:: Given entries

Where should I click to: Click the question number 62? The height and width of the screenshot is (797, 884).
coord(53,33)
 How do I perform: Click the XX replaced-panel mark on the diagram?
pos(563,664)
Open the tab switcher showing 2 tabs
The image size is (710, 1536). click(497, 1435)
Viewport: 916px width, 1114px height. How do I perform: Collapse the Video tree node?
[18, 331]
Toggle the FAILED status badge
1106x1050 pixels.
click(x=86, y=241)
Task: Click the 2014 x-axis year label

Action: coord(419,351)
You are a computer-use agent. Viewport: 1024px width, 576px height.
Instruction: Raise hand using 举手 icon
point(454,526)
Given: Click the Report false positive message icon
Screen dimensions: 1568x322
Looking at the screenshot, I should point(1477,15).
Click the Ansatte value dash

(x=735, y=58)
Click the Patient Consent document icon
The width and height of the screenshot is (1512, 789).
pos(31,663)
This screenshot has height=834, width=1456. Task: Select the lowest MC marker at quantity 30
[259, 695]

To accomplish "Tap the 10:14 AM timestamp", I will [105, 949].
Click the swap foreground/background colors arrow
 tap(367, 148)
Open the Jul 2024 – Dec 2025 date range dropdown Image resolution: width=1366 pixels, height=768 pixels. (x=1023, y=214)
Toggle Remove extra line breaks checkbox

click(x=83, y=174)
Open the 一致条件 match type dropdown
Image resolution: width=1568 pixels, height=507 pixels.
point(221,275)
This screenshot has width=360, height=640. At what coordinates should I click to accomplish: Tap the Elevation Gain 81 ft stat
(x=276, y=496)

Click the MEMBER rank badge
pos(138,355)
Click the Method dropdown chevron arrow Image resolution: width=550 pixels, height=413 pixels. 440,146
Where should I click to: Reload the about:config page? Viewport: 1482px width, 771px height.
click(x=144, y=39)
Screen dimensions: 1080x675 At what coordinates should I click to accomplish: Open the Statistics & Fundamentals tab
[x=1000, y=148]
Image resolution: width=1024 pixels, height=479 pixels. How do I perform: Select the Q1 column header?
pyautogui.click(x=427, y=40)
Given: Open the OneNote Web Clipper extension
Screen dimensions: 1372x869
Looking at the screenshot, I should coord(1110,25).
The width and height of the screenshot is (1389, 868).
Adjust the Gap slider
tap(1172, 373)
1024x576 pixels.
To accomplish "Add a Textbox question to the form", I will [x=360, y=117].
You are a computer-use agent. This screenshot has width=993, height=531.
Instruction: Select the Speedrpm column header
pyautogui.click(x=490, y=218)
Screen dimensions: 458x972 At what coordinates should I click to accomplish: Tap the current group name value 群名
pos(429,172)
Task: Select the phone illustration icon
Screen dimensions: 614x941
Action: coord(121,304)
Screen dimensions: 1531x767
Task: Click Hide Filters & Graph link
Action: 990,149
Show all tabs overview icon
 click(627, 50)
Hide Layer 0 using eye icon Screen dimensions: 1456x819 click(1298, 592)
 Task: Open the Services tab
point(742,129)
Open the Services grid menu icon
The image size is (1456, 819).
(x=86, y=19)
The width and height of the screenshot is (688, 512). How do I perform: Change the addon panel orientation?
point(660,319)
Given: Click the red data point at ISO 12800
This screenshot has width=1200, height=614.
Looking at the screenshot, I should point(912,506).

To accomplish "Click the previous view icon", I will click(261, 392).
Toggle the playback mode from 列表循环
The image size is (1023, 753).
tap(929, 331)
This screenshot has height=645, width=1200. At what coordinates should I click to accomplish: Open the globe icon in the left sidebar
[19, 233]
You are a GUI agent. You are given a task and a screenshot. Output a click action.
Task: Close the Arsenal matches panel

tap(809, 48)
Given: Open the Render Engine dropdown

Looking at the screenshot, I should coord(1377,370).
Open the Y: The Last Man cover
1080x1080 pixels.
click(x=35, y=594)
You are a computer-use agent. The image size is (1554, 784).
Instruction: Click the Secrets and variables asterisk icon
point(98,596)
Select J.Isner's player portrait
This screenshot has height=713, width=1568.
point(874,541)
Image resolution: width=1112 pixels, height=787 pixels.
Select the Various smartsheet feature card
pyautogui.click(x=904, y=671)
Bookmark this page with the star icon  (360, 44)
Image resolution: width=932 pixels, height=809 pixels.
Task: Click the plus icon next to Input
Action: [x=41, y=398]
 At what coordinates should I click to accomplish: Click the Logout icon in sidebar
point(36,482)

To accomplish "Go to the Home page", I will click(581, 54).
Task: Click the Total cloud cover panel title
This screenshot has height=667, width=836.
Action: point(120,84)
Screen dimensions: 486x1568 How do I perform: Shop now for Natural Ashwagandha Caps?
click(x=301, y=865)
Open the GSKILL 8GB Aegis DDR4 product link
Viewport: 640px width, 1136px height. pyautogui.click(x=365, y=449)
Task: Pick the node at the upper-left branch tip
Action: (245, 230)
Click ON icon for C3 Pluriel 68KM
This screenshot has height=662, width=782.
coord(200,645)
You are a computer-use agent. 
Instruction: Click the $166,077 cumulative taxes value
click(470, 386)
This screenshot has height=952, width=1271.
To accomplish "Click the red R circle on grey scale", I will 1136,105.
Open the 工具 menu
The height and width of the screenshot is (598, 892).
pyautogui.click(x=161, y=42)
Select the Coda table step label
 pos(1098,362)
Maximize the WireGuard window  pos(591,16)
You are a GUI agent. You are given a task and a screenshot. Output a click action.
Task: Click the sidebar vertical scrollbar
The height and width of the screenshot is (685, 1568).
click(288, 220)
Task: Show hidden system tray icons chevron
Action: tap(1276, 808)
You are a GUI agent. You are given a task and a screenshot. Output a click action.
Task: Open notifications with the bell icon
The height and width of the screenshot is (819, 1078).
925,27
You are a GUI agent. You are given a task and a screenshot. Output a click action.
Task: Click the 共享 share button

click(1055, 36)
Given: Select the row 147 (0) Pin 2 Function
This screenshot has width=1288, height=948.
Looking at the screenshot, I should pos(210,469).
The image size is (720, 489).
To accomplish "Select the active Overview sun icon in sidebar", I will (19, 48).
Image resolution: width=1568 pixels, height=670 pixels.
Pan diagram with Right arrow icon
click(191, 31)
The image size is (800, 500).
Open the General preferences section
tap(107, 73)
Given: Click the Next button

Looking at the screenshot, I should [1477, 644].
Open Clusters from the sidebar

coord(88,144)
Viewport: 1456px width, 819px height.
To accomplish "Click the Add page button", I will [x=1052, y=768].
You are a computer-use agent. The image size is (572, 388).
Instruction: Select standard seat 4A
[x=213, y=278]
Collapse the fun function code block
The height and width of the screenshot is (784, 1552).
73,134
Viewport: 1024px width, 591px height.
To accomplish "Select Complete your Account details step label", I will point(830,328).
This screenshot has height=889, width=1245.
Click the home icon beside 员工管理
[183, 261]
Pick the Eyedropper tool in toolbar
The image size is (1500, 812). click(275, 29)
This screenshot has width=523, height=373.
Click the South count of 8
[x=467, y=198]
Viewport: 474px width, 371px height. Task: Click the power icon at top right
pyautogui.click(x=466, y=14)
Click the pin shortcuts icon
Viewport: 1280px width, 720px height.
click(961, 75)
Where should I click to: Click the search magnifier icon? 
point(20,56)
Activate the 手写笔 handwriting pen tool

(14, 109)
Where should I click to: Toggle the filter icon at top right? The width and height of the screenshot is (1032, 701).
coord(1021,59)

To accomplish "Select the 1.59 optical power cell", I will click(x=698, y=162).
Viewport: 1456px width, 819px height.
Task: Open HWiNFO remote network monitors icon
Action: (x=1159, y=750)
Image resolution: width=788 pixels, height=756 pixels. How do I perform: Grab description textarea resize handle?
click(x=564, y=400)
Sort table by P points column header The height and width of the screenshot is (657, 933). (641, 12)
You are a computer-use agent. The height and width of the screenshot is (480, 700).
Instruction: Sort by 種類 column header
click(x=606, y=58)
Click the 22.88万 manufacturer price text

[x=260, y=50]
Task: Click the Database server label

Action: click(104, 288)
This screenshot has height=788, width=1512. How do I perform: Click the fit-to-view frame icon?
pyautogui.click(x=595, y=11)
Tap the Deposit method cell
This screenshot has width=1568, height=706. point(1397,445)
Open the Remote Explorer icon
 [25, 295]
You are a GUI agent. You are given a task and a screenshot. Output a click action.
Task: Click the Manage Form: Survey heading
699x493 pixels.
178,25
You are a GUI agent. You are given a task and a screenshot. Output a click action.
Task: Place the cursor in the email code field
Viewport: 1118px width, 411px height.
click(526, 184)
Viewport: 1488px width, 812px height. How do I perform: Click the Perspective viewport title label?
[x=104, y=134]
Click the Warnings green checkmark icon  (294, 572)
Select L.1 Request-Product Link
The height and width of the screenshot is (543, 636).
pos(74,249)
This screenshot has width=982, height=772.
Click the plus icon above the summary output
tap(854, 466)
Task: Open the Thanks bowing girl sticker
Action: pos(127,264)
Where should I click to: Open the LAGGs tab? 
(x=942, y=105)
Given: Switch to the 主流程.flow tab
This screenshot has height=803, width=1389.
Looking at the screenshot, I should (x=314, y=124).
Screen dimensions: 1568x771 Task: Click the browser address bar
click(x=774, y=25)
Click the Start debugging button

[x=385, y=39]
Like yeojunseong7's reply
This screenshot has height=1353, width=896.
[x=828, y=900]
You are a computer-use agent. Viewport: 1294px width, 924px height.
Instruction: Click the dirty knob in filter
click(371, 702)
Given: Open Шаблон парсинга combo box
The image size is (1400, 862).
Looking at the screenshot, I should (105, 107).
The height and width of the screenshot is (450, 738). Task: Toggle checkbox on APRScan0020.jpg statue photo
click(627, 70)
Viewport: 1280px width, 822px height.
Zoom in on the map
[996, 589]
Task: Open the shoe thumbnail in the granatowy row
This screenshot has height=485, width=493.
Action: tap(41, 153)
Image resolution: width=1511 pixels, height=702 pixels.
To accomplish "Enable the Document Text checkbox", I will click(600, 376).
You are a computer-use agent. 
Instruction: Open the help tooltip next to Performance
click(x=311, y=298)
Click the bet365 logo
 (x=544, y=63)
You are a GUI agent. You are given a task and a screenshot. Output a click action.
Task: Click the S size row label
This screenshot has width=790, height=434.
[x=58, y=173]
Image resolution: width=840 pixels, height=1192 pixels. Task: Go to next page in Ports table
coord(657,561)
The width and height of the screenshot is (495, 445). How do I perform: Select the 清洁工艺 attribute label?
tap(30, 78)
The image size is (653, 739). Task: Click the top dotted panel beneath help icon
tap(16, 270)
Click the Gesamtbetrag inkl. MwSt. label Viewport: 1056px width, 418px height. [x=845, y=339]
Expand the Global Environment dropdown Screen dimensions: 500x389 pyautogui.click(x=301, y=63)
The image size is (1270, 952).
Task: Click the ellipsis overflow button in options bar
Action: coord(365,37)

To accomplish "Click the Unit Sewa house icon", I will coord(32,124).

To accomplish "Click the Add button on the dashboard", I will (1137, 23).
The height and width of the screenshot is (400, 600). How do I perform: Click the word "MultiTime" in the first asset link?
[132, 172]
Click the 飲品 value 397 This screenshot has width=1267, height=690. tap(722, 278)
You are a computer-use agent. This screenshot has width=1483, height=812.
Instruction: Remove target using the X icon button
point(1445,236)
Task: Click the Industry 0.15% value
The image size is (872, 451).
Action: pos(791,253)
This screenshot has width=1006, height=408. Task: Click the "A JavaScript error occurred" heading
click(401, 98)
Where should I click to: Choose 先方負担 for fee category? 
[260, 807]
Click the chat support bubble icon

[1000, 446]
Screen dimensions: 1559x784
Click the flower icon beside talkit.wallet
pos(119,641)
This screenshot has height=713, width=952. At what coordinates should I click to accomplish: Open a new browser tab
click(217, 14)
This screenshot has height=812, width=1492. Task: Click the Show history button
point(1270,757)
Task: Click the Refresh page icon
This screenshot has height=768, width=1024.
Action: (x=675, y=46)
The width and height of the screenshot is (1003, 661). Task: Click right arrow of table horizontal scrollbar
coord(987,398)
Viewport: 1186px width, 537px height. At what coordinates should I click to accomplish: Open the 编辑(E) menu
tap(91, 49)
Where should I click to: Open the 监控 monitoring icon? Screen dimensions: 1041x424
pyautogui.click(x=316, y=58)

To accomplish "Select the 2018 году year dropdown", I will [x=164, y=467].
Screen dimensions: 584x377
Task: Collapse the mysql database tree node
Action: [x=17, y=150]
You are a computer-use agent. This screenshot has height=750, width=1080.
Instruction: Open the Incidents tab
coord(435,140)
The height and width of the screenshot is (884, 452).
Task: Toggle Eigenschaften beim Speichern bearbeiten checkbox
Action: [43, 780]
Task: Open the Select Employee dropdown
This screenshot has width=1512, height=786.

::::

Filter the rows above and keep every line that contains the string "tabs", with matching case.

Open the tab switcher showing 2 tabs
Show all tabs overview icon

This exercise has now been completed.